Concerning the mitigation of NBTI effects in SRAMs, most
approaches attempt at structurally or functionally maximazing
the conditions under which the degradation in a memory
cell does not occur or it is minimal. One first approach was
proposed in [11]: since a 50% probability of storing a value
provides minimum aging, they provide hardware and software
schemes to periodically invert the entire content of a memory
so as to guarantee a perfectly balanced probability. A similar
idea was proposed by [15], yet at a word granularity and with
a much shorter inversion frequency (thousands of cycles). A
flip signal determines whether values are to be read or written
in inverted form; each memory word has a flip bit which is
copied from the flip signal upon access.
The method of [16] proposes a new memory cell structure
consisting of a set of NAND gates arranged in such a way
that minimum degradation ratio for all PMOS transistors in
the cell can be obtained.
Another solution called recovery boosting [18] allows both
pMOS devices in the memory cell to be put into the recovery
mode by raising the ground voltage and bitlines to the nominal
voltage through modification of each memory cell.
A different class of solutions is based on the exploitation of
the above mentioned benefit provided by low-power states.
In [17], the authors assess the aging benefits provided by
the application of power gating to a memory cell, observing
that it has a much higher impact than controlling the value
probability. Benefits at the architectural level on entire memory
blocks of power management solutions (both based on DVS
and power-gating) were evaluated in [5], [6].
The work of [7] proposes a dynamic indexing scheme in which
the cache indexing function is modified over time in order
to achieve an uniform distribution of idleness over the cache
lines; in this way all the leakage savings opportunities can
also be used for aging reduction. This work yields optimal
results (i.e., all cache lines have identical lifetime), but adopts
the architectural template of many popular cache leakage
optimization solutions (e.g., [19], [20]), in which a cache line
is the unit of power management. This choice implies the re-
quirement that the internal cache structure should be modified,
which is not always feasible, e.g. in the case standard design
flows using memory blocks obtaned by memory compilers.
+===+
§ **EXERCISES TO COMPLETE**
1. Turn the paragraph of the passage on NBTI mitigation in SRAMs that begins "Concerning the mitigation of NBTI effects" into a short bulleted list that keeps its main facts.
2. In the passage on NBTI mitigation in SRAMs, how does the aging impact of power gating compare with that of controlling the value probability, according to [17]?

§ **SOURCE MATERIAL**
+===+
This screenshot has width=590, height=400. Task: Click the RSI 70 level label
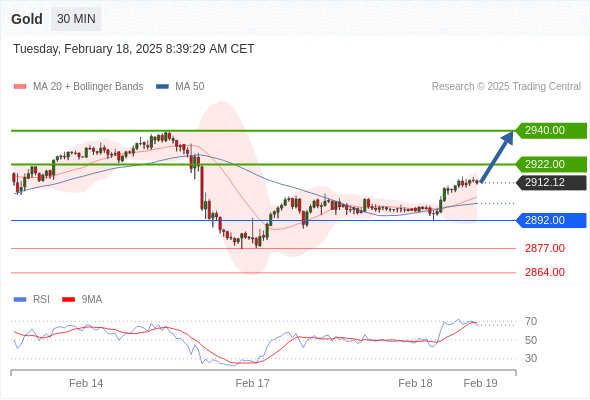(x=531, y=322)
+===+
§ **TASK RESULTS**
1.
- Most SRAM approaches try to maximize the conditions under which a memory cell degrades little or not at all.
- [11]: A 50% probability of storing a value gives minimum aging, so hardware and software schemes periodically invert the whole memory to keep that probability balanced.
- [15]: The same idea is applied per word, with inversion every few thousand cycles.
- A flip signal decides whether values are read or written inverted, and each word's flip bit is copied from that signal on access.

2. Power gating has a much higher impact than controlling the value probability.